------ Kaynak metin
Onlar artık gurbetçi değil Alman
Bilgi Üniversitesi öğretim üyelerinden Ayhan Kaya ve Ferhat Kentel, Almanya ve Fransa'da yaşayan Türkler üzerinde yaptıkları araştırmayı Euro-Türkler adıyla kitaplaştırdı. Araştırma sonuçları dikkate değer.
Geçtiğimiz hafta yapılan Almanya seçimlerinde Türkler önemli bir rol oynadı. Hatırı sayılır bir oy potansiyeline sahip olan Almanyalı Türkler, Sosyal Demokratlar'a verdikleri destekle Schröder'in yüzünü güldürdü. Geçtiğimiz yıl Almanya ve Fransa'daki Türkler üzerinde bir araştırma yapan ve bu araştırmayı "Euro-Türkler Türkiye ile Avrupa Birliği Arasında Köprü mü, Engel mi?" adıyla kitaplaştıran Bilgi Üniversitesi öğretim üyeleri Ayhan Kaya ve Ferhat Kentel, Türkler'in Schröder'e verdiği desteğin son derece normal olduğunu söylüyor.
FRANSA-ALMANYA FARKI Kaya ve Kentel, her iki ülkede farklı yerlerde siyasetçilerden işçilere, işadamlarından öğrencilere kadar 100'e yakın Türk'le yüz yüze görüşme yaptı. Ayrıca Fransa'da 700, Almanya'da bin kişilik Türk kökenli göçmenle anketler gerçekleştirildi. Çalışmanın amacı ise Türkiye'nin Avrupa Birliği'ne entegrasyonu sürecinde daha sağlıklı bir resim çizilmesini sağlamak. "AB ülkelerinde Türkiye'nin genellikle o ülkelerde yaşayan Türkiye kökenli göçmenler üzerinden algılandığını ve tanımlandığını biliyoruz. Fakat bu algı çok önyargılı. Çünkü genellikle göçmenler ve Türkler muhafazakar, dinci, Türkiye'yle yatıp kalkan bir statik insan kitlesi olarak algılanıyor. Aslında görülmesi gereken çok farklı, çok daha heterojen bir resim var" diyen Ayhan Kaya, bilimsel açıdan bakıldığı zaman Almanya ve Fransa'nın birbirinden çok farklı iki örnek olduğunu anlatıyor: "Fransa'da ciddi anlamda ötekini dışlayan, asimilasyoncu bir anlayış var. Almanya'da ise Müslüman kökenli Türk göçmenler siyasal, kültürel, toplumsal alanda varlıklarını daha rahat sergileyebiliyorlar." Ferhat Kentel de Fransa'nın artık farklılıkları yok saydığını, Almanya'da ise yeni bir deneyimin ortaya çıktığını anlatıyor: "İnsanlar orada Alman topluluğunu da değiştiriyor. Artık kabul edilen, içine girilen bir Alman topluluğu yok. Beraber oluşturulan bir Alman toplumu var, Türkler de bunun parçası. Yani Türkler'in Almanlar'a, Almanlar'ın Türkler'e karşılıklı entegrasyonu söz konusu."
------------
------ Verilen malzeme
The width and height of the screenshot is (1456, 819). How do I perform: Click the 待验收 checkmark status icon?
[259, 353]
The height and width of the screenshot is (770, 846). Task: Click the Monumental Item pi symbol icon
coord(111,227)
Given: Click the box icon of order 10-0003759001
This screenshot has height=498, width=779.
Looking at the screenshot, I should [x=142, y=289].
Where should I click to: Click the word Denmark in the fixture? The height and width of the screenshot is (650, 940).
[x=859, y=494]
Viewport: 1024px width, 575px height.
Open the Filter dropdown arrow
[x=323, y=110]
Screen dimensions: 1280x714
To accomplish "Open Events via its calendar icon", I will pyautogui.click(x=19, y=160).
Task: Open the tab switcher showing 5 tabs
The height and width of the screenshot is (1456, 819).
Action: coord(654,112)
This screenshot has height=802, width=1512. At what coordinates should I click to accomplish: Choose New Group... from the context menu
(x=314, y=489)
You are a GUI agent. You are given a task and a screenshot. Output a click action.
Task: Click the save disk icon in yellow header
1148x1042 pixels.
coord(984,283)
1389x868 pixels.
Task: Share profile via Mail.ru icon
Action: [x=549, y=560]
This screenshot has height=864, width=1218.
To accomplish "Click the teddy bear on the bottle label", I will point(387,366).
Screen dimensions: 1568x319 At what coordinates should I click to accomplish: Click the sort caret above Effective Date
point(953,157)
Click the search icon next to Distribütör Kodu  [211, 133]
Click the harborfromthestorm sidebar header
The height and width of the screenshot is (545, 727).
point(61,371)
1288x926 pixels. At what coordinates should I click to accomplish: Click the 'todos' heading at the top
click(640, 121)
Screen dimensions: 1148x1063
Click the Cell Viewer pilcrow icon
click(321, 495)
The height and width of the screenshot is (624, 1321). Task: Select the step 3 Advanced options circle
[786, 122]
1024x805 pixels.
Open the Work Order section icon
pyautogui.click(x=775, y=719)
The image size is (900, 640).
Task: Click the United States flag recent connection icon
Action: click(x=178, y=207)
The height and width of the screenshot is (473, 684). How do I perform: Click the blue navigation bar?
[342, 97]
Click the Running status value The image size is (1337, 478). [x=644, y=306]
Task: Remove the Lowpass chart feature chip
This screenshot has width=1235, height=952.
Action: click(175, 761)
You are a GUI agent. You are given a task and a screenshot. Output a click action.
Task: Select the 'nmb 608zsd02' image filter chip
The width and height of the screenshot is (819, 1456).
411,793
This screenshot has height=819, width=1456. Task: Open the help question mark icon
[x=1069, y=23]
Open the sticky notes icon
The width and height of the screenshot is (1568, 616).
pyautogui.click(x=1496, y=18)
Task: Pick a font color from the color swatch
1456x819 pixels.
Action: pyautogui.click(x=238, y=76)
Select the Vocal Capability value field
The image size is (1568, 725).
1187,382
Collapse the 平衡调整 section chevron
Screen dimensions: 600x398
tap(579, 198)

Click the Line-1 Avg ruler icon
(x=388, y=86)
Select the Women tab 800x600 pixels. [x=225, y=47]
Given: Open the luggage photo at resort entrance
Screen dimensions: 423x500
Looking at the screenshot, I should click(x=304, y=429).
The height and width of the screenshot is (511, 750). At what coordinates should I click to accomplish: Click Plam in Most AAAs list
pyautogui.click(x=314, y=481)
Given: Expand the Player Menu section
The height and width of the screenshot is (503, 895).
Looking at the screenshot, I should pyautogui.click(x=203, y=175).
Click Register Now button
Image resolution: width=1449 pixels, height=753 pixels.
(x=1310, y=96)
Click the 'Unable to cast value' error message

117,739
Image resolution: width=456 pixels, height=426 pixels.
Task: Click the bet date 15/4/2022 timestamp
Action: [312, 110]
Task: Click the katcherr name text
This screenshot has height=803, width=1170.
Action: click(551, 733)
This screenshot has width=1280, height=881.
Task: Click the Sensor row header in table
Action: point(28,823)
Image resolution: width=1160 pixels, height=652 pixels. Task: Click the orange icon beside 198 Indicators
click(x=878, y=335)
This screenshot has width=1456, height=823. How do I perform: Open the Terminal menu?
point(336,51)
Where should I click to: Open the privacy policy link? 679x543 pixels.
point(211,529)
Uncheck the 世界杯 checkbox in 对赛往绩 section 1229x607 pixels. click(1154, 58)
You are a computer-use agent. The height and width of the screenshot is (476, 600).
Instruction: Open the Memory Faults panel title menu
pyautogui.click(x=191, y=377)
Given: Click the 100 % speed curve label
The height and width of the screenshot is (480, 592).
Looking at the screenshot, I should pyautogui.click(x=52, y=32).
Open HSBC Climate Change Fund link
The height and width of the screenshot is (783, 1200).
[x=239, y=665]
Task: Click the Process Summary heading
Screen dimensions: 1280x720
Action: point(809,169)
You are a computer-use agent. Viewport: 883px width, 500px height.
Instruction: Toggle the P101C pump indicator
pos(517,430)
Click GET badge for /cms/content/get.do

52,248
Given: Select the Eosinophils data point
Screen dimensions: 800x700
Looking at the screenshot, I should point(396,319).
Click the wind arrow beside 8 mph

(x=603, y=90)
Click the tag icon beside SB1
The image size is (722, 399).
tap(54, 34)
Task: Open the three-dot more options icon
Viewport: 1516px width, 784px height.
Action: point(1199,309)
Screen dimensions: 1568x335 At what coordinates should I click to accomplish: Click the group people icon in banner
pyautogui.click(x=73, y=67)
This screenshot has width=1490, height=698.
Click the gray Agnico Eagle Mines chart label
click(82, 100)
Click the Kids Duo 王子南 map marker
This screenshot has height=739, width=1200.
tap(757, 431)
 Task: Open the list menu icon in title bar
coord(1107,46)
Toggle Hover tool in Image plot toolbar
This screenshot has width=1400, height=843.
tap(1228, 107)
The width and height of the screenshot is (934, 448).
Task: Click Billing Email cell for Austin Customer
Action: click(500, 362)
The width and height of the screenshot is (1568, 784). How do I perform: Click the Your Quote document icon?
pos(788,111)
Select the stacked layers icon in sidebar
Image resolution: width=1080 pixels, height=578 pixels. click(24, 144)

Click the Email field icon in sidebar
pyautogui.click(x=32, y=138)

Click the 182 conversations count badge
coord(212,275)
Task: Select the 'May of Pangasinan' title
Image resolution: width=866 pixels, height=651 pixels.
------------
Görevin amacı
Euro-Türkler araştırmasını anlatan yazıya bakarak şunları cevaplayın:
(a) Fransa'da kaç Türk kökenli göçmenle anket yapılmış?
(b) Kaya ve Kentel'in kitabının tam adı ne?
(c) Ayhan Kaya, Fransa'daki anlayışı hangi iki sözle tanımlıyor?
Öğelerin bu işle hiçbir ilgisi yok.

Alıştırma yanıtı
(a) 700 kişiyle.
(b) "Euro-Türkler Türkiye ile Avrupa Birliği Arasında Köprü mü, Engel mi?"
(c) Ötekini dışlayan ve asimilasyoncu.